Самодеятельность прусского посланника не могла не вызвать новую волну недовольства в Берлине. Получив из Вены официальную жалобу на действия Бисмарка, Мантейфель заявил: «Я готов подписаться под всем, что граф Буоль пишет в этом письме. Возня во Франкфурте жалка и отвратительна»[225]. Сам дипломат, чувствуя сгущающиеся над его головой тучи, писал в декабре 1857 года Герлаху: «В первые годы моего пребывания здесь я был любимцем, сияние королевского расположения ко мне отражалось от лиц придворных. Все изменилось; то ли король понял, что я такой же обычный человек, как и все остальные, то ли услышал обо мне плохое, возможно, правду, потому что на каждом можно найти пятна. Короче говоря, Его Величество реже имеет потребность видеть меня, придворные дамы улыбаются мне прохладнее, господа пожимают мне руку более вяло, мнение о моей пригодности изменилось в худшую сторону […]. Я не испытываю потребности нравиться многим людям, я не страдаю современной болезнью, стремлением к признанию, а расположение двора и людей, с которыми я общаюсь, я изучаю скорее с точки зрения антропологической науки, нежели личных эмоций. Такое хладнокровие не умножает число моих друзей»[226].
Однако расположение короля к тому моменту уже мало что значило. Осенью 1857 года у Фридриха Вильгельма IV стали очевидны признаки помрачения рассудка. Как всегда бывает в таких случаях, прусская столица утопала в интригах. По словам современного историка, «весь политический Берлин напоминал термитник, в боковых ходах которого ориентировались лишь посвященные, где все кишело шпиками и шпионами, а агенты Мантейфеля, например, вскрывали конверты с депешами, курсировавшими между королем и министрами. Это была запутанная игра в передних и на черных лестницах»[227]. Имя Бисмарка нередко звучало в кабинетах и гостиных, и число противников дипломата росло даже без его непосредственного участия. «Наше будущее снова весьма неопределенное во всех отношениях», — писала Иоганна под Рождество 1857 года[228].
Заместителем короля, а год спустя регентом стал его младший брат, принц Вильгельм Прусский. Он открыто заявлял о своей готовности учитывать требования времени, и начало его правления связывалось многими с надеждами на перемены. Действительно, Вильгельм на первых порах оправдывал ожидания. Осенью 1858 года он провозгласил «Новую эру» и сформировал весьма либеральный кабинет министров во главе с дальним родственником короля князем Карлом Антоном фон Гогенцоллерном-Зигмарингеном, выступивший 8 ноября с программой масштабных реформ. В их число входили отмена ряда сословных привилегий, ограничение влияния церкви, расширение свободы прессы и образования. Во внешней политике акцент делался на «моральных завоеваниях» в Германии — Пруссия должна была в первую очередь создать себе имидж современного и прогрессивного государства, который привлекал бы к ней немецкую общественность.

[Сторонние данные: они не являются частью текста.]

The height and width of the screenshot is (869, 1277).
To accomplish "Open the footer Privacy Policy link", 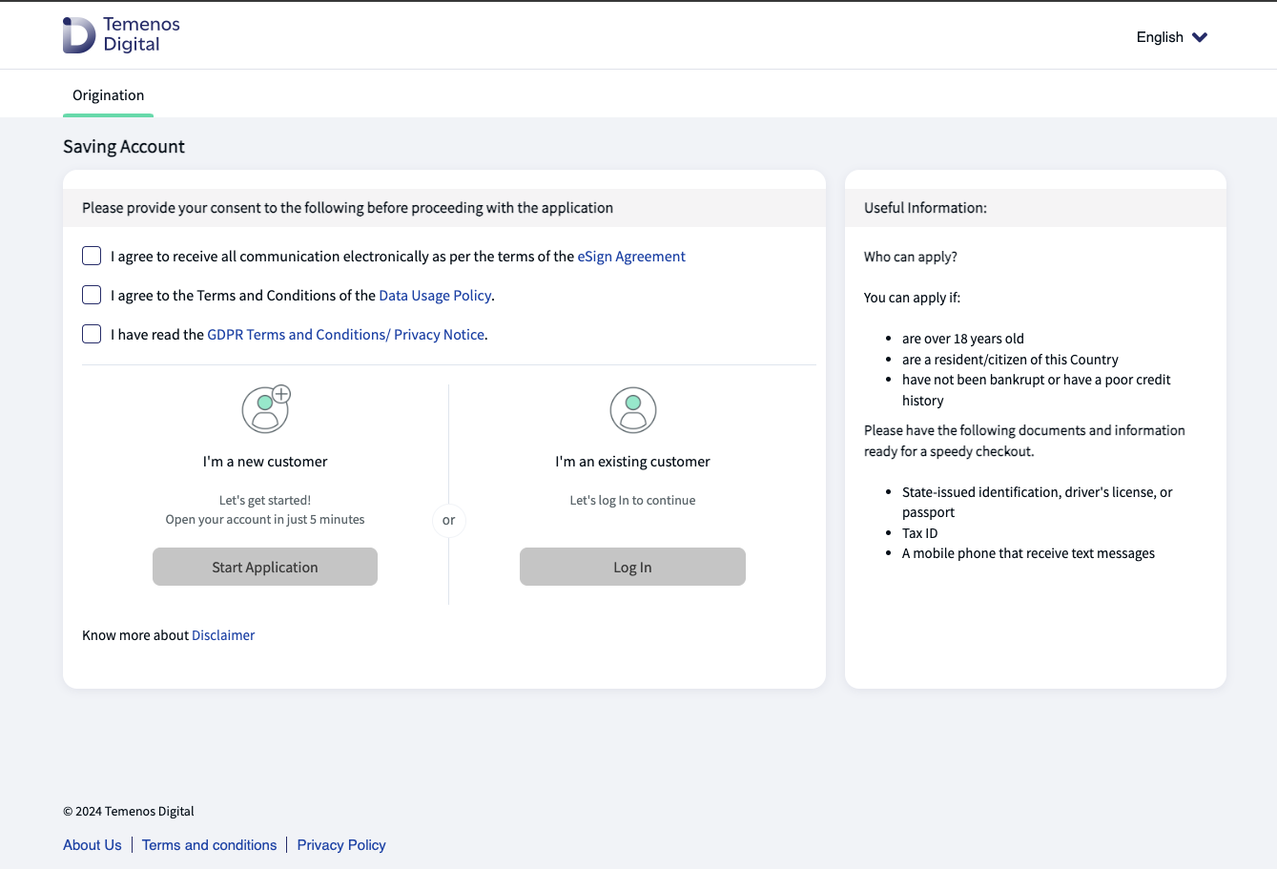I will tap(341, 845).
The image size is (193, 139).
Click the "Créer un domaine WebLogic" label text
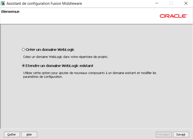tap(50, 50)
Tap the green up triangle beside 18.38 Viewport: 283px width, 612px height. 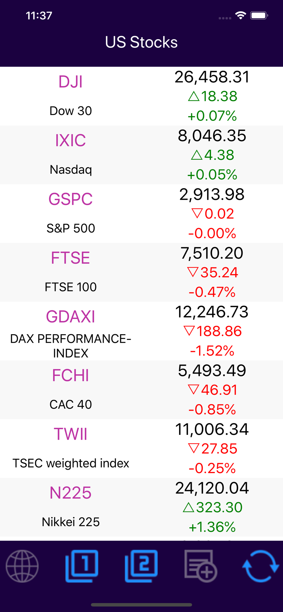(194, 96)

Перемены не радовали Бисмарка. Вместе с Вильгельмом к власти пришли его противники — «партия Еженедельника». Как бы сложно ни складывались отношения с Герлахами, в глазах остальных Бисмарк все же был их сподвижником, человеком камарильи. Сам он был весьма негативно настроен к новому правительству. Особенно резкую реакцию вызвало назначение на пост министра иностранных дел барона Александра фон Шлейница[229], любимца принцессы Аугусты, которого Бисмарк называл «гаремным министром». В запальчивости он писал сестре: «Если меня отправят в отставку, к радости охотников за должностями, я уеду под защиту пушек Шёнхаузена и полюбуюсь на то, как они будут управлять Пруссией, опираясь на левое большинство […]. Надеюсь, что почувствую себя на десять лет моложе, оказавшись на тех же позициях, что и в 1848/49 годах»[230].

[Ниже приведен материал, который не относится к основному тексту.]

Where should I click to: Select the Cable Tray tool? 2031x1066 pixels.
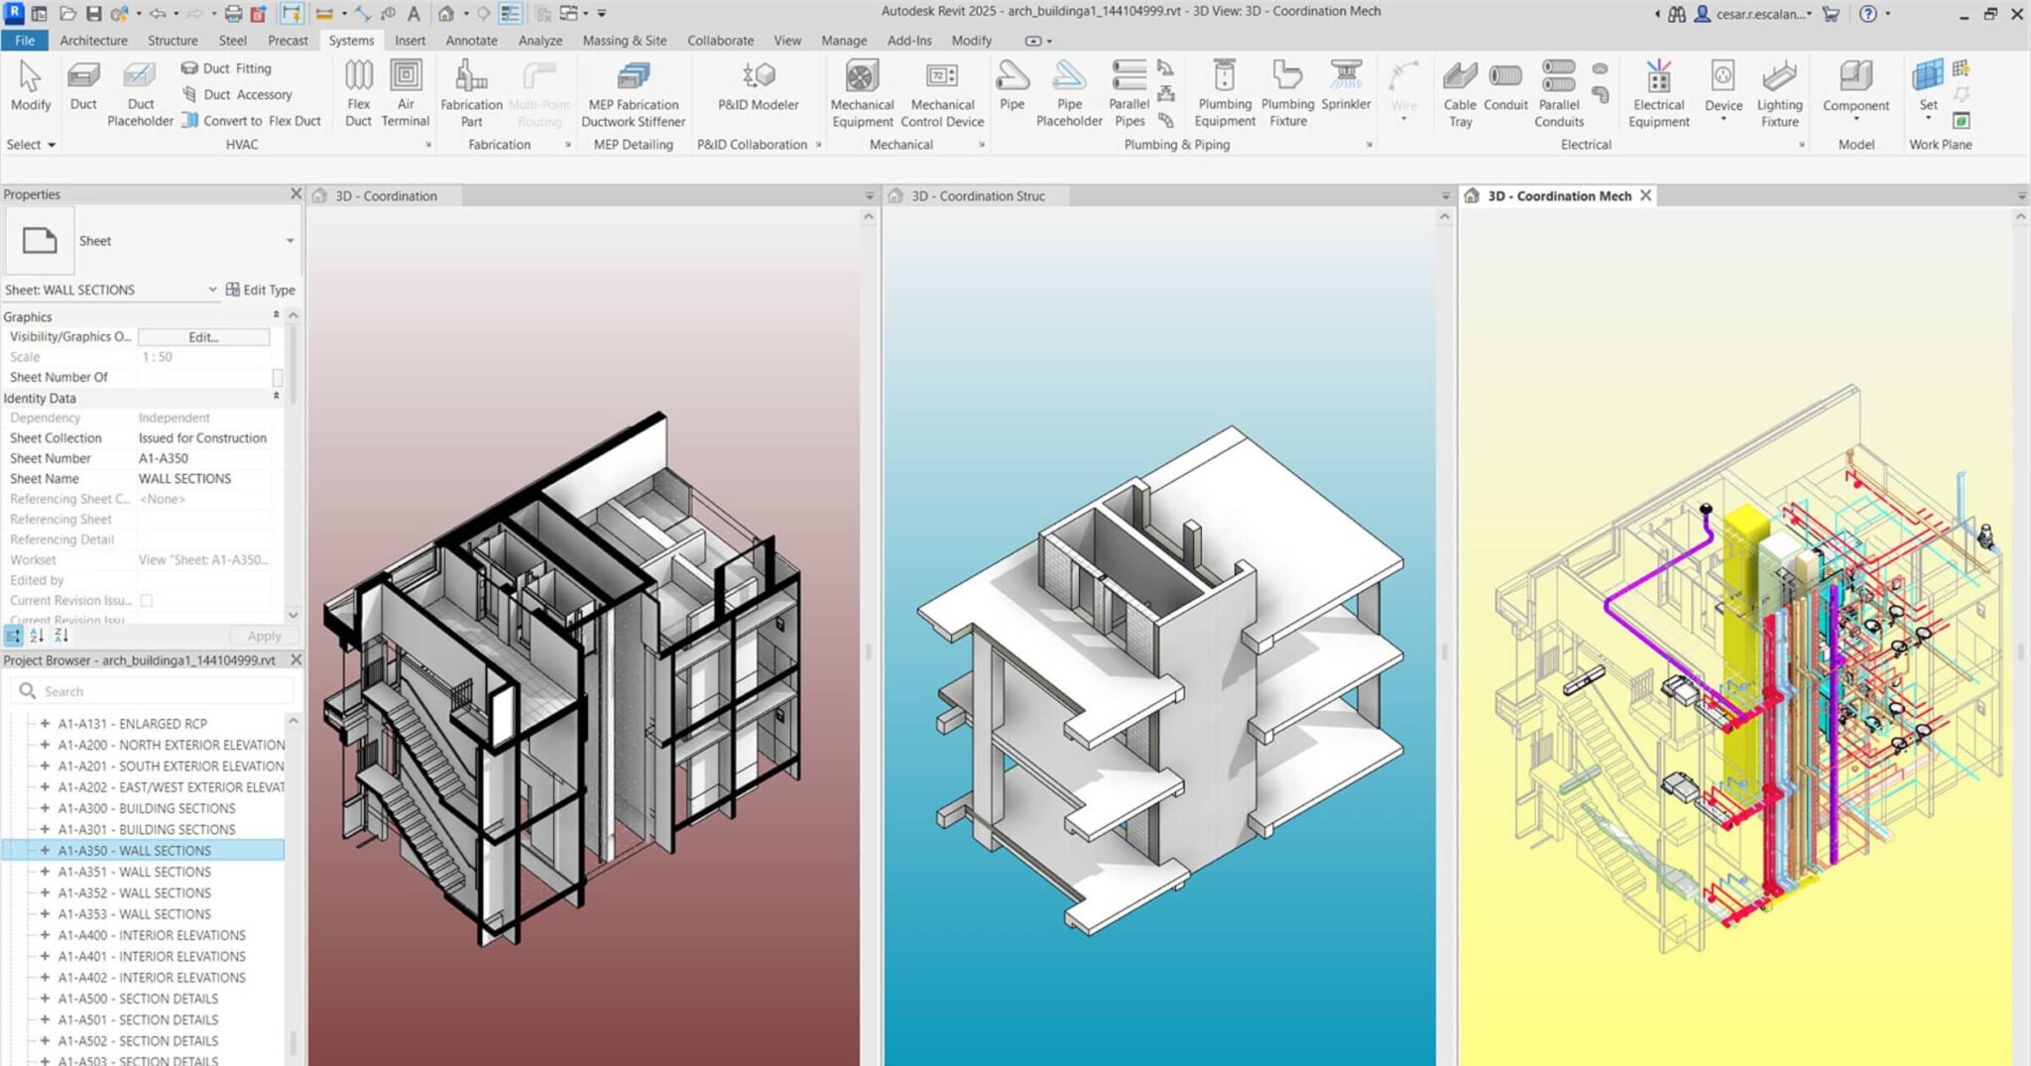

В реальности Бисмарк вовсе не собирался сдаваться без боя. Наладить контакты с Вильгельмом он старался еще в первой половине 1850-х годов. В сентябре 1853 года он писал принцу, предостерегая его от излишнего увлечения либеральными взглядами: «Пруссия стала великой не благодаря либерализму и свободомыслию, а усилиями череды могучих, решительных и мудрых правителей […]. Эту систему мы должны сохранить и в дальнейшем, если хотим укрепить монархию. Парламентский либерализм может быть временным средством для достижения цели, но он не целью нашей политики»[231]. В этом же послании он выступал с традиционной позиции защитника сословных прав и свобод против государственной бюрократии и парламентаризма.